How to complete this task: Transcribe all records verbatim.

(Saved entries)
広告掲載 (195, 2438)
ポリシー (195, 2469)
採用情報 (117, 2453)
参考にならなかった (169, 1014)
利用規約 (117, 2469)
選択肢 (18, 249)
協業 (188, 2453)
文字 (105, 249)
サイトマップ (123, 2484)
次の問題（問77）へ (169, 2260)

Exercise solution:
広告掲載 (195, 2438)
ポリシー (195, 2469)
採用情報 (117, 2453)
参考にならなかった (169, 1014)
利用規約 (117, 2469)
選択肢 (18, 249)
協業 (188, 2453)
文字 (105, 249)
サイトマップ (123, 2484)
次の問題（問77）へ (169, 2260)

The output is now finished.